Pathophysiology of unilateral ischemia-reperfusion injury: importance of renal counterbalance and implications for the AKI-CKD transition.

Abstract

Unilateral ischemia-reperfusion (UIR) injury leads to progressive renal atrophy and tubulointerstitial fibrosis (TIF) and is commonly used to investigate the pathogenesis of the acute kidney injury-chronic kidney disease transition. Although it is well known that contralateral nephrectomy (CNX), even 2 wk post-UIR injury, can improve recovery, the physiological mechanisms and tubular signaling pathways mediating such improved recovery remain poorly defined. Here, we examined the renal hemodynamic and tubular signaling pathways associated with UIR injury and its reversal by CNX. Male Sprague-Dawley rats underwent left UIR or sham UIR and 2 wk later CNX or sham CNX. Blood pressure, left renal blood flow (RBF), and total glomerular filtration rate were assessed in conscious rats for 3 days before and over 2 wk after CNX or sham CNX. In the presence of a contralateral uninjured kidney, left RBF was lower (P < 0.05) from 2 to 4 wk following UIR (3.6 ± 0.3 mL/min) versus sham UIR (9.6 ± 0.3 mL/min). Without CNX, extensive renal atrophy, TIF, and tubule dedifferentiation, but minimal pimonidazole and hypoxia-inducible factor-1α positivity in tubules, were present at 4 wk post-UIR injury.
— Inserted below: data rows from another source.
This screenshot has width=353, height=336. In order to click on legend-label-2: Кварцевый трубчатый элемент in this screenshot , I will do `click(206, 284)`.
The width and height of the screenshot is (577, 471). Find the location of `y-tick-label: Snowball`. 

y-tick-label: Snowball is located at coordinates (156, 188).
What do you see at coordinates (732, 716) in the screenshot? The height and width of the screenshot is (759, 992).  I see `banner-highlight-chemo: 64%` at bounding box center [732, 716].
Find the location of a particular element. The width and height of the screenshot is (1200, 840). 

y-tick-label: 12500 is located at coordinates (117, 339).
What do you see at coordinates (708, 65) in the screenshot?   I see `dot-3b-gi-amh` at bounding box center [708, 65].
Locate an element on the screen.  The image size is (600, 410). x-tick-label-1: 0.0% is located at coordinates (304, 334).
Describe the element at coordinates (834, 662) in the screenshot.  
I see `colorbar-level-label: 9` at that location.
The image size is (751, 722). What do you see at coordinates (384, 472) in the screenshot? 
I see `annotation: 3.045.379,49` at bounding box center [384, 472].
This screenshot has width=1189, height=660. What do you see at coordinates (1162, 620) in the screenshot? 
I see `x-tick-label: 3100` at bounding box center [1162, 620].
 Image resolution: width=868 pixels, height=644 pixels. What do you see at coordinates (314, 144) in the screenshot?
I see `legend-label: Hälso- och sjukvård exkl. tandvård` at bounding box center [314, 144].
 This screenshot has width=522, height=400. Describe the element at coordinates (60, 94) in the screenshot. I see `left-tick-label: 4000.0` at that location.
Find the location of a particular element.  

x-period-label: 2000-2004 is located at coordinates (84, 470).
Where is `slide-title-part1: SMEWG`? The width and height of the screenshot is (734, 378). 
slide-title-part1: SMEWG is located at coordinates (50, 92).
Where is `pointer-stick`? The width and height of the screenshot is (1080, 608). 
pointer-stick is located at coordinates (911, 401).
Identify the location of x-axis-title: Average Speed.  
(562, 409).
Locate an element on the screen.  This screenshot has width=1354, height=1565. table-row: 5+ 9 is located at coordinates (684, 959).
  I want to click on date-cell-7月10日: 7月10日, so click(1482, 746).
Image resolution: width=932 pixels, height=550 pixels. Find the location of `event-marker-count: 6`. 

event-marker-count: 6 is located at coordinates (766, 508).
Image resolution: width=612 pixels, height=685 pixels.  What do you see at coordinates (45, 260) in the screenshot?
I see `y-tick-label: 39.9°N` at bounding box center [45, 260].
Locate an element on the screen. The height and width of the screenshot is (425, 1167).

Conversely, CNX led (P < 0.05) to sustained increases in left RBF (6.2 ± 0.6 mL/min) that preceded the increases in glomerular filtration rate. The CNX-induced improvement in renal function was associated with renal hypertrophy, more redifferentiated tubules, less TIF, and robust pimonidazole and hypoxia-inducible factor-1α staining in UIR injured kidneys. Thus, contrary to expectations, indexes of hypoxia are not observed with the extensive TIF at 4 wk post-UIR injury in the absence of CNX but are rather associated with the improved recovery of renal function and structure following CNX.